GC `$alloc` grows memory by only 1 page — large single allocations trap

[aallan]

Bug

$alloc in vera/codegen/assembly.py grows memory by exactly 1 WASM page (64 KB) when the requested total exceeds current memory size, without checking whether 1 page is enough. If the requested allocation is more than ~64 KB larger than current free heap space, the fall-through bump-allocate writes past memory.size, triggering a WASM out of bounds memory access trap.

Reproducer

After #484 lands (raising the 16-bit size-field ceiling), this reproduces with any ≥50 K-element Int array operation:

source = '''
public fn main(-> @Int)
  requires(true) ensures(true) effects(pure)
{
  let @Array<Int> = array_range(0, 50000);
  let @Array<Int> = array_map(@Array<Int>.0, fn(@Int -> @Int) effects(pure) { @Int.0 + 1 });
  @Array<Int>.0[49999]
}
'''
assert _run(source, fn='main') == 50000   # traps: memory fault at wasm address 0x20000

Each array is 400 KB; two of them need ~800 KB total. Initial memory is 2 pages (128 KB). First allocation forces grow to 3 pages; second allocation asks for 400 KB but only +1 page (256 KB total) gets grown, leaving us 144 KB short. The code then bump-allocates anyway and WASM traps.

Location

vera/codegen/assembly.py around lines 454-470 (in $alloc):

    ;; Still OOM — grow memory
    global.get $heap_ptr
    local.get $total
    i32.add
    memory.size
    i32.const 16
    i32.shl
    i32.gt_u
    if
      i32.const 1          ;; <-- only grows by 1 page, regardless of how many needed
      memory.grow
      i32.const -1
      i32.eq
      if
        unreachable
      end
    end

Fix

Compute the number of pages needed and grow by that many.

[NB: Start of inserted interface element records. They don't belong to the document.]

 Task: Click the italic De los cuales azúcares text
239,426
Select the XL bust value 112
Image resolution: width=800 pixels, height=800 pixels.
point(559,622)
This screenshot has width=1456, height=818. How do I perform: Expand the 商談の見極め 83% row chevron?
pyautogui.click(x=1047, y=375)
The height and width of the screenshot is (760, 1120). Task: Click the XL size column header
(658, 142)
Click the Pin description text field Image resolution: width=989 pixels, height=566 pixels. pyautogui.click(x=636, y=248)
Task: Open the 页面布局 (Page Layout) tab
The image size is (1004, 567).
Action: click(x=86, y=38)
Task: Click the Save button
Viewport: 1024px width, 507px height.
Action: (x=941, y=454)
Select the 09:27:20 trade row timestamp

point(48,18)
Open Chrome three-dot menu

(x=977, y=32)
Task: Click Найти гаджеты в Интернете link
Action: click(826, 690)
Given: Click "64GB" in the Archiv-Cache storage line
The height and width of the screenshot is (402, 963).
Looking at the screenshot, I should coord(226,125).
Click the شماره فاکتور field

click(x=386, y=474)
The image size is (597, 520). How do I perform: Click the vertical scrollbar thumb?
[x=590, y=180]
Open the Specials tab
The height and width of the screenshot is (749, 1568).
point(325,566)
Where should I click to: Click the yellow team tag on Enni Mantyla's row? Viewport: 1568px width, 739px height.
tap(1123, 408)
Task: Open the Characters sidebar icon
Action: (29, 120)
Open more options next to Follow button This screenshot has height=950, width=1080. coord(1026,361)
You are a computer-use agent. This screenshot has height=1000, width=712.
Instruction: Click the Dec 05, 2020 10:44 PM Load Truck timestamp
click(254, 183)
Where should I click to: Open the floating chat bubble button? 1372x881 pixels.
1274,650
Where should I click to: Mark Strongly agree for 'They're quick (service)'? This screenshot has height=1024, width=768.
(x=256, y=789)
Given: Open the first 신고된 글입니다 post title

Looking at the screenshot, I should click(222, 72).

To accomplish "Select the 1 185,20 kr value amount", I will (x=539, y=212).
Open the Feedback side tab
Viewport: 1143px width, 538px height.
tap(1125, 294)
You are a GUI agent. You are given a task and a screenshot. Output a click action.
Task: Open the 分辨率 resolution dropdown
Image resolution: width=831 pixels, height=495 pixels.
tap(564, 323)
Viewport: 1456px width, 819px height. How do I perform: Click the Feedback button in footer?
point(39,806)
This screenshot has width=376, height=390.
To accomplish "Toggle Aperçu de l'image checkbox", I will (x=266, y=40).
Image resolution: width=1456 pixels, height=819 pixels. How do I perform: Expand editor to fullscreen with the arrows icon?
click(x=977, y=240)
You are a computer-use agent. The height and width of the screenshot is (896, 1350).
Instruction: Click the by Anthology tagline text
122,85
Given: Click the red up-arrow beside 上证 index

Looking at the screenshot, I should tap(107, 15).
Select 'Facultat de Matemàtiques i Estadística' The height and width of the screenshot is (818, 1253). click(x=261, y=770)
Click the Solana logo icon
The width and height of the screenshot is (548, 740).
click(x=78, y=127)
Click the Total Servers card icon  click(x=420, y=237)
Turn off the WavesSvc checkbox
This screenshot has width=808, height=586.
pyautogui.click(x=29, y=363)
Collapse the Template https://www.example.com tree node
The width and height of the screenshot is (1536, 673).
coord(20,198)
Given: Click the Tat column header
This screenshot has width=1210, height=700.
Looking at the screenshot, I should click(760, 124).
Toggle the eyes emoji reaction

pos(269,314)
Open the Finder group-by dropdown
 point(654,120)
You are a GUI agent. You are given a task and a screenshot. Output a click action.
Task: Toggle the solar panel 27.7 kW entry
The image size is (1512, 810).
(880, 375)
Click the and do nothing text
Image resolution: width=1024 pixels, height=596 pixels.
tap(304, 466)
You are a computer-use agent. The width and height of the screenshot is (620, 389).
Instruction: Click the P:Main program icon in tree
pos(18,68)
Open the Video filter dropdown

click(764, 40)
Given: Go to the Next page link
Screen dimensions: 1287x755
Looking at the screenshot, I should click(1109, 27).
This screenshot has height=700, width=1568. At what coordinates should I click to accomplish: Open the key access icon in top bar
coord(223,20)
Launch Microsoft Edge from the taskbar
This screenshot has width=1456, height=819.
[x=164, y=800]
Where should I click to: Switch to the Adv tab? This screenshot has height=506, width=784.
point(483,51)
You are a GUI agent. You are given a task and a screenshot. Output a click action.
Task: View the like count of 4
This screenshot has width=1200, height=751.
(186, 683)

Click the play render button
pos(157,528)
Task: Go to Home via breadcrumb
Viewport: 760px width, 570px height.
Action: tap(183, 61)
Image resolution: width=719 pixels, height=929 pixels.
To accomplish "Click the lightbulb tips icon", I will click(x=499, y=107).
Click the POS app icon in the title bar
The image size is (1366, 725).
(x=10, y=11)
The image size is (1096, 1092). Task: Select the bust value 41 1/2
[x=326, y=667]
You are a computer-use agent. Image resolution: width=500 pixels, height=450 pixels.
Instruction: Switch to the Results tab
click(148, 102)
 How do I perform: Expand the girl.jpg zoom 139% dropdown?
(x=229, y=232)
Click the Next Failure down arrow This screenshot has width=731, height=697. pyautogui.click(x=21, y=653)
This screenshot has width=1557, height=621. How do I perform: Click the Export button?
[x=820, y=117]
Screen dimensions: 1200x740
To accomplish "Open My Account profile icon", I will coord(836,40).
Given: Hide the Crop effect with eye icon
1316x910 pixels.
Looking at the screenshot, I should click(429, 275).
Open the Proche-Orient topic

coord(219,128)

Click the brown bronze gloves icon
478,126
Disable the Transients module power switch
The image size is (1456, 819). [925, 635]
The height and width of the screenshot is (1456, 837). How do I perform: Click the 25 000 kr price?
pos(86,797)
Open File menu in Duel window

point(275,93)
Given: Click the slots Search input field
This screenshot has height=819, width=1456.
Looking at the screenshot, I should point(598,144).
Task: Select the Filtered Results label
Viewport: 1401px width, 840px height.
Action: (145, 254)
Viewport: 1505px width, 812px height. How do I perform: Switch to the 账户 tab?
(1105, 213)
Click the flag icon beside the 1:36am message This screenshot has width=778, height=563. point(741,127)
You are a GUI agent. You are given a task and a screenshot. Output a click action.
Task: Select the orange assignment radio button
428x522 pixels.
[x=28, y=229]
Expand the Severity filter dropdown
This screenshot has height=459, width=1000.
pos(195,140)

Sketch:

    ;; pages_needed = ceil((heap_ptr + total - memory.size*65536) / 65536)
    global.get $heap_ptr
    local.get $total
    i32.add
    memory.size
    i32.const 16
    i32.shl
    i32.sub                ;; shortage in bytes
    i32.const 65535
    i32.add                ;; + (page-1) for ceiling
    i32.const 16
    i32.shr_u              ;; / page_size
    memory.grow
    i32.const -1
    i32.eq
    if
      unreachable
    end

Alternative: keep the 1-page grow but wrap it in a loop that re-checks. The compute-pages variant is simpler and avoids repeated GC cycles.

Impact

• Blocks large single allocations (≥ ~64 KB more than current free space).
• Stays latent until GC object header size field is 16-bit — allocations >65535 bytes corrupt memory #484 lands because today's 16-bit size cap (GC object header size field is 16-bit — allocations >65535 bytes corrupt memory #484) blocks those allocations upstream with a different, wronger symptom.
• Pure codegen fix in one place; no user-facing API change.